Tiffany Trent

tiffany trent
Lecturer
LC 219
773.702.4049

Tiffany Trent is an accomplished director, deviser, and scholar of theater and performance studies. Her artistic and scholarly practices encompass theater and performance primarily in contexts of justice work and faith practice, particularly with youth. She earned her B.A. in Politics, Economics, Rhetoric, and Law at the University of Chicago, an MFA in Directing at the Carnegie Mellon School of Drama, and an M.Div. from Chicago Theological Seminary. Most recently, Trent completed her doctorate in Theatre for Youth at Arizona State University, where she received research support from the American Alliance for Theatre Education (AATE) as a Winifred Ward Scholar, grants from the Center for the Study of Religion and Conflict at ASU and the American Society for Theatre Research (ASTR), and was a doctoral fellow with the Forum for Theological Exploration. Her dissertation, “Radical Welcome in Youth Performance Spaces on Chicago’s South Side: the Child as Hungry, the Child as Village, the Child as Visible,” intertwines her research areas of performance studies, child drama, child theology, liberation theology, and critical race theory. In her wider projects analyzing embodiments of race, class, gender, childhood, and faith, Trent connects arts practice to citizenship, self, and culture.

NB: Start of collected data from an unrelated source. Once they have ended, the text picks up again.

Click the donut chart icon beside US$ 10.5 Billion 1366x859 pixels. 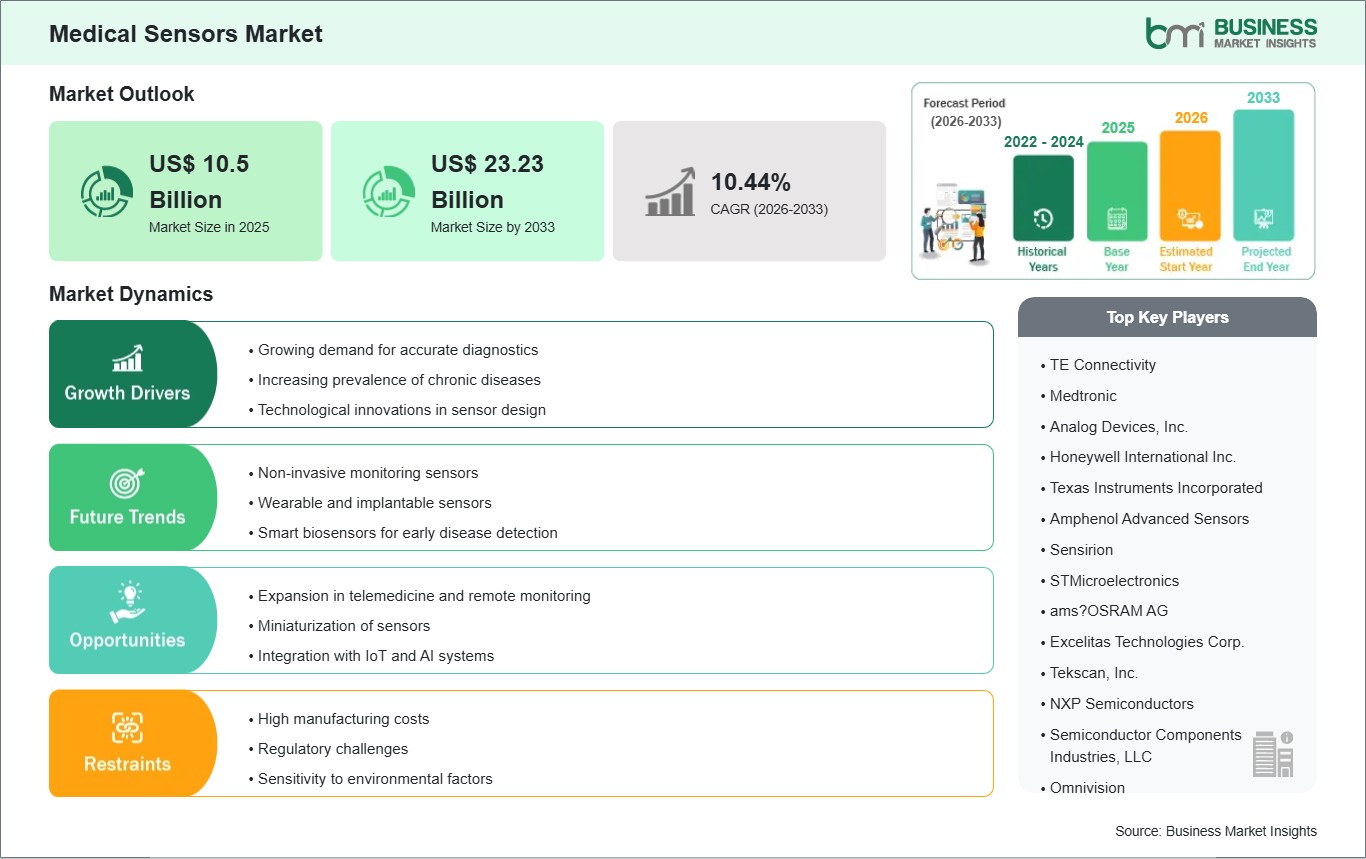point(106,192)
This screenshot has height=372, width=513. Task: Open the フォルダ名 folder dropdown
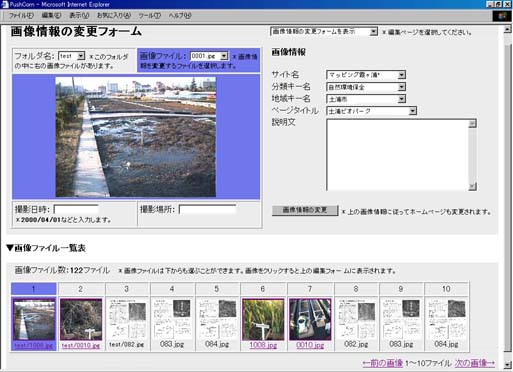pyautogui.click(x=72, y=56)
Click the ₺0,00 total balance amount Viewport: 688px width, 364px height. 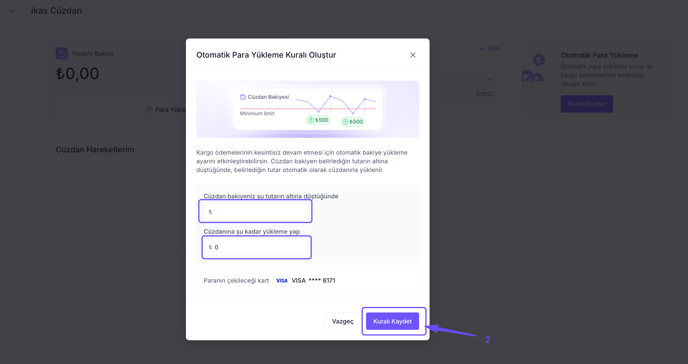click(77, 73)
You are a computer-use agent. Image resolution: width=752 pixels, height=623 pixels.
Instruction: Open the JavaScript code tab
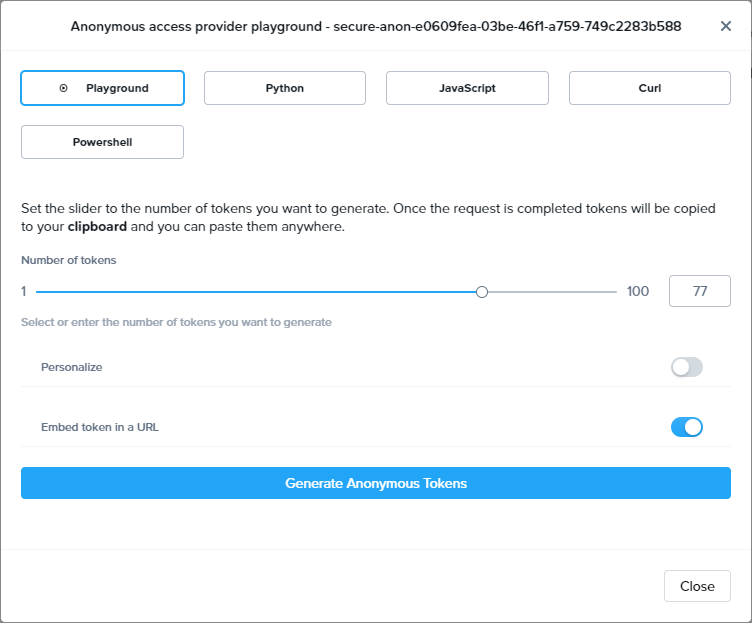coord(467,88)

Aesthetically, Trent’s work includes cultural legacies, found objects, and ritual onstage. Her theatre credits include script development workshops with Alabama Shakespeare Festival and New Harmony Writers’ Project; directing with MPAACT and Pegasus Young Playwrights’ Festival; teaching with Goodman Theatre’s Youth Drama Workshop, Chicago Dramatists, and The Viola Project. Currently, Trent is part of the NOURISH cohort with Goodman Theatre and the Center for Performance and Civic Practice to incubate a community arts chaplaincy. Trent has served two local United Church of Christ congregations, Trinity UCC and God Can Ministries UCC, as well as wider ecumenical and interfaith initiatives through facilitating drama as part of liturgy, community engagement, and exegetical enterprise. Beyond her undergraduate degree from UChicago, Trent’s long association with the UofC includes stints as Assistant Director of College Admissions and Lecturer in TAPS.